While epinephrine autoinjectors have been the standard of care for the out-of-hospital treatment of anaphylaxis, their use has been associated with potential cardiovascular risks including intravascular injection, resulting in rapid increases in blood pressure and pulse rate. ARS Pharmaceuticals, Inc conducted a clinical trial designed to assess the pharmacokinetics and pharmacodynamics of ARS-1, an intranasal epinephrine spray in development, compared to EpiPen in subjects with a documented history of seasonal allergies.
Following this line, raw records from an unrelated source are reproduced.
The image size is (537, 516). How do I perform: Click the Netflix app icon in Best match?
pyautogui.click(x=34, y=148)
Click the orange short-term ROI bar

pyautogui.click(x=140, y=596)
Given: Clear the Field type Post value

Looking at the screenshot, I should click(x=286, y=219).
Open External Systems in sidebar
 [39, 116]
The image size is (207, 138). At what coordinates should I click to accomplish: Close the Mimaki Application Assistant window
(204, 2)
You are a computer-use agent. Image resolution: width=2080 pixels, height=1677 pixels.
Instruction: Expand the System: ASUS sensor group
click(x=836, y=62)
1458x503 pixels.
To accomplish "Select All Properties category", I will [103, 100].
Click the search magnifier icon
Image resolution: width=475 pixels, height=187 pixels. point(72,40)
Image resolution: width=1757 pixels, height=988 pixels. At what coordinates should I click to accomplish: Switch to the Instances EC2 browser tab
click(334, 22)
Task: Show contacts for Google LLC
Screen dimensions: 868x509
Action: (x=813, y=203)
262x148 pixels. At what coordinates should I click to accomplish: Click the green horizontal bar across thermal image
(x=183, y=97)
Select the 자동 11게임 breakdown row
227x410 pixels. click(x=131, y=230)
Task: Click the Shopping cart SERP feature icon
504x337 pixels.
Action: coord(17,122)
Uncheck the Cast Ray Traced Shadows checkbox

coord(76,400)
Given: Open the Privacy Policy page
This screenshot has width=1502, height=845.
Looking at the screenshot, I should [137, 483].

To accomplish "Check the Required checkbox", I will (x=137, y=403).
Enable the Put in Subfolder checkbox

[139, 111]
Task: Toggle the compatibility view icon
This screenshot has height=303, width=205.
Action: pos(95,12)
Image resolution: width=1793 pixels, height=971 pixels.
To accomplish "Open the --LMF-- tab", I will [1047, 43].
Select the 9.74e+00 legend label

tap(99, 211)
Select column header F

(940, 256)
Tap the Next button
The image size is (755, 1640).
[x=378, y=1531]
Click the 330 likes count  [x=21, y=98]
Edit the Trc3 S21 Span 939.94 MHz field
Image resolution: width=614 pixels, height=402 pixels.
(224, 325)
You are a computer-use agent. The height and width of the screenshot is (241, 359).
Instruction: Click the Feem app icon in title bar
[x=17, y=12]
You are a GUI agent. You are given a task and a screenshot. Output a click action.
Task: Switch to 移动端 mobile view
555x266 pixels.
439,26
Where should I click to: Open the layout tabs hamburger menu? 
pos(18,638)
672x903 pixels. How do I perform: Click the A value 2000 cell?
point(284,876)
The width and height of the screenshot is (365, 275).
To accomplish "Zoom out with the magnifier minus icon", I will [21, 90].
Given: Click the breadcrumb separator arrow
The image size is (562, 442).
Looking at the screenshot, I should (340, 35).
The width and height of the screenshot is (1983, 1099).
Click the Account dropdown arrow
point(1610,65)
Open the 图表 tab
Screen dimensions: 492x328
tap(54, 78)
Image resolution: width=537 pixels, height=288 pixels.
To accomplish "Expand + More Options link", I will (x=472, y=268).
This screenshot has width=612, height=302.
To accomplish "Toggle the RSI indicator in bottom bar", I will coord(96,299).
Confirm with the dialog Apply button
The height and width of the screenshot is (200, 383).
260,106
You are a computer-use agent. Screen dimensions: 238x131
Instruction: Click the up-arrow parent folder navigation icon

During the conduct of this study, a presumed intrablood vessel injection following EpiPen administration by a medical professional was observed in a female subject. The subject reported palpitations within 1 minute of receiving EpiPen injection; at 4 minutes postinjection, blood pressure was 221/128 mmHg (baseline 118/79), and pulse rate was 71 (baseline 56). In contrast, across all subjects (N = 36) the mean maximum increases in systolic blood pressure, diastolic blood pressure, and pulse rate were 12.0 mmHg, 2.8 mmHg, and 16.3 bpm, respectively. When this subject was removed from the pharmacokinetic analysis, the mean epinephrine C of the remaining subjects was 801.1 pg/mL after administration of EpiPen; however, at 4 minutes postinjection this subject had a plasma epinephrine level of 4390 pg/mL, a >6.3-fold increase, illustrating the risks that may be associated with out-of-hospital epinephrine injections that are included as warnings in the product labeling. Despite the potential risks associated with accidental intravessel injection, it is important to note that intramuscular administration of epinephrine is currently the best currently available out-of-hospital treatment for severe allergic reactions and anaphylaxis.